A) PTX3 (ng/mL), B) BNP (pg/mL), C) CRP (mg/L), and D) H-FABP. Plasma PTX3 and BNP levels were higher in patients with CTEPH than in controls. The CTEPH patients tended to have higher plasma CRP levels than the control patients, although this difference was not statistically significant. Both groups had a low plasma H-FABP level which is considered to be almost normal , although control patients had statistically higher H-FABP level than CTEPH patients.
Figure 2
Figure 2. Scatter diagram data on the correlation between PTX3 and pulmonary hemodynamic patameters.
A) Mean pulmonary arterial pressure (mmHg), B) Pulmonary vascular resistance (dynes.sec.cm−5), C) cardiac output (L/min), and D) cardiac index (L/min/m2). We found a mild negative correlation between PTX3 levels and cardiac output (CO) in patients with CTEPH. There was no significant correlation between PTX3 and other hemodynamic parameters.
Figure 3
Figure 3. AUCROC for PTX3, BNP, and CRP in patients with CTEPH.

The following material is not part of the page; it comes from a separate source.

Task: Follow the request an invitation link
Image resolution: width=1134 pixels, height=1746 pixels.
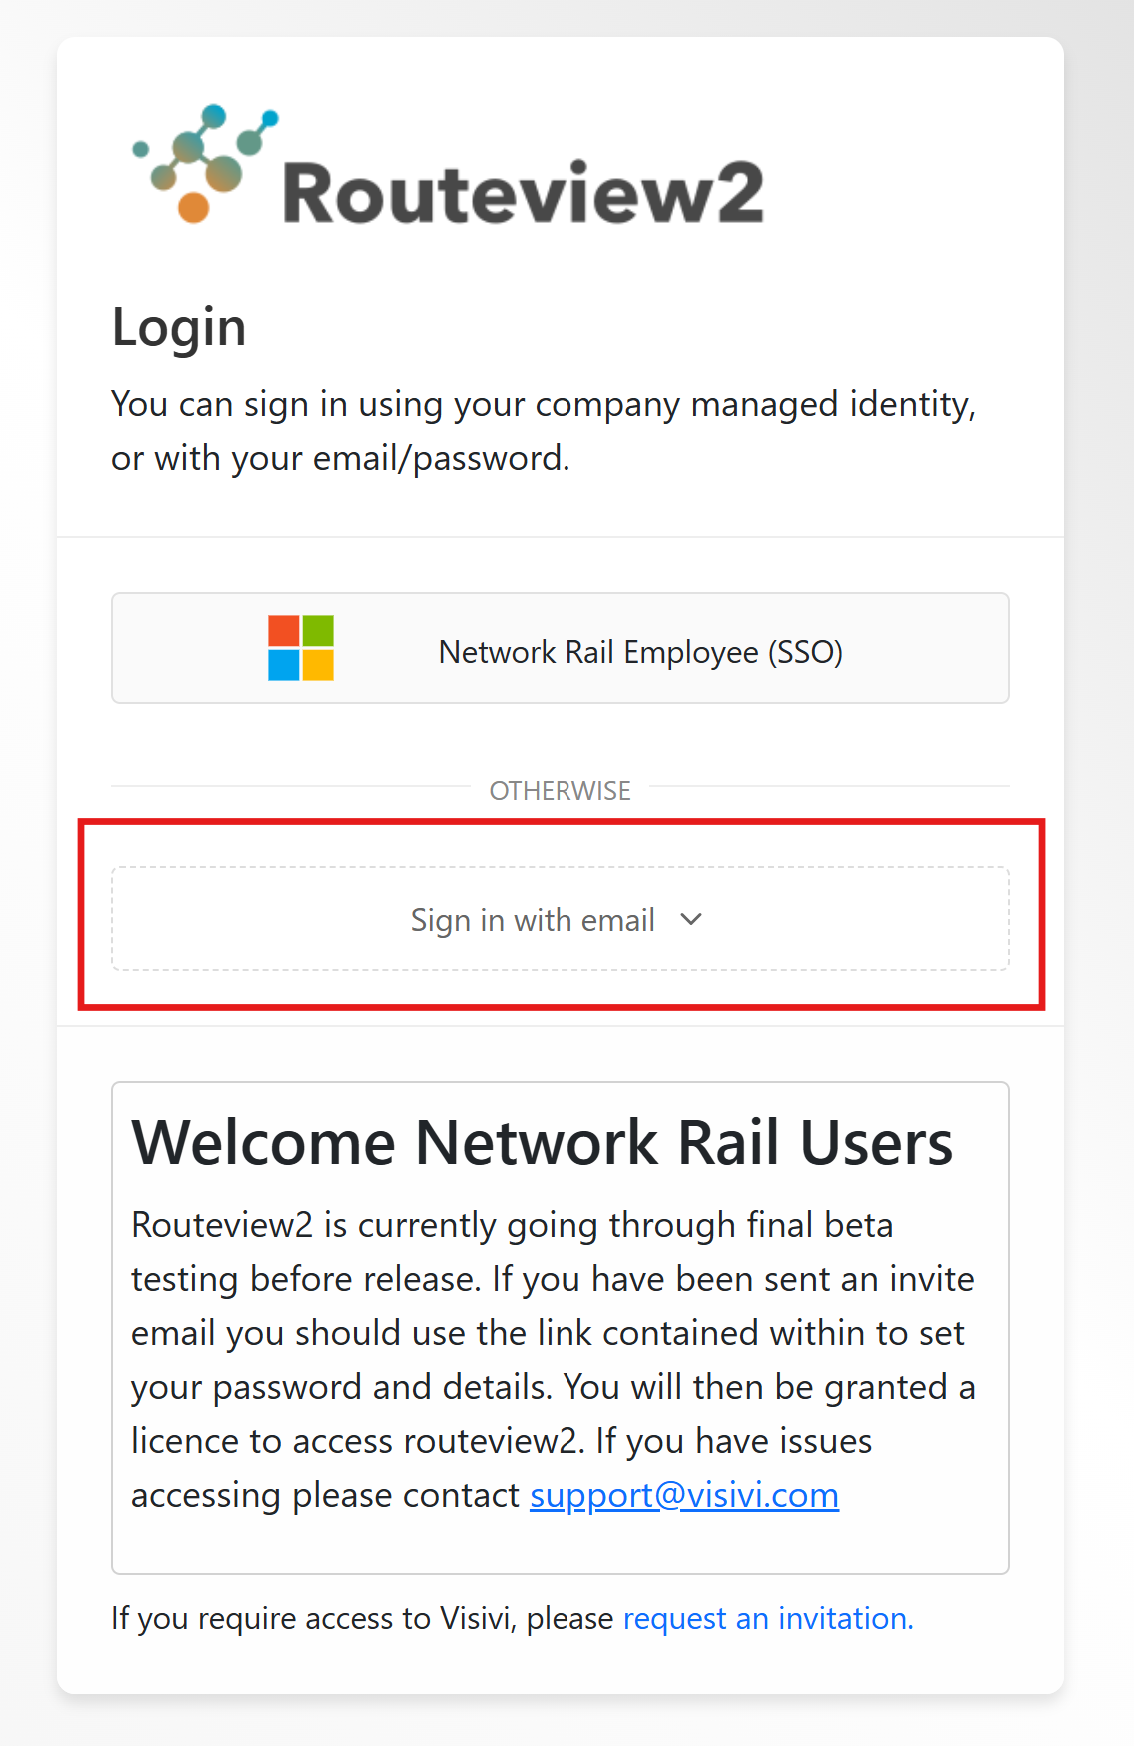Action: [x=768, y=1618]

Receiver operating characteristic (ROC) curves of PTX3, BNP, and CRP. The area under the ROC curve (AUCROC) is 0.913 [0.837–0.990] for PTX3, 0.863 [0.793–0.945] for BNP, and 0.644 [0.4714–0.81074] for CRP. A PTX3 threshold of 2.63 ng/mL maximizes the sensitivity and specificity of CTEPH diagnosis (sensitivity 88.5% and specificity 90.5%).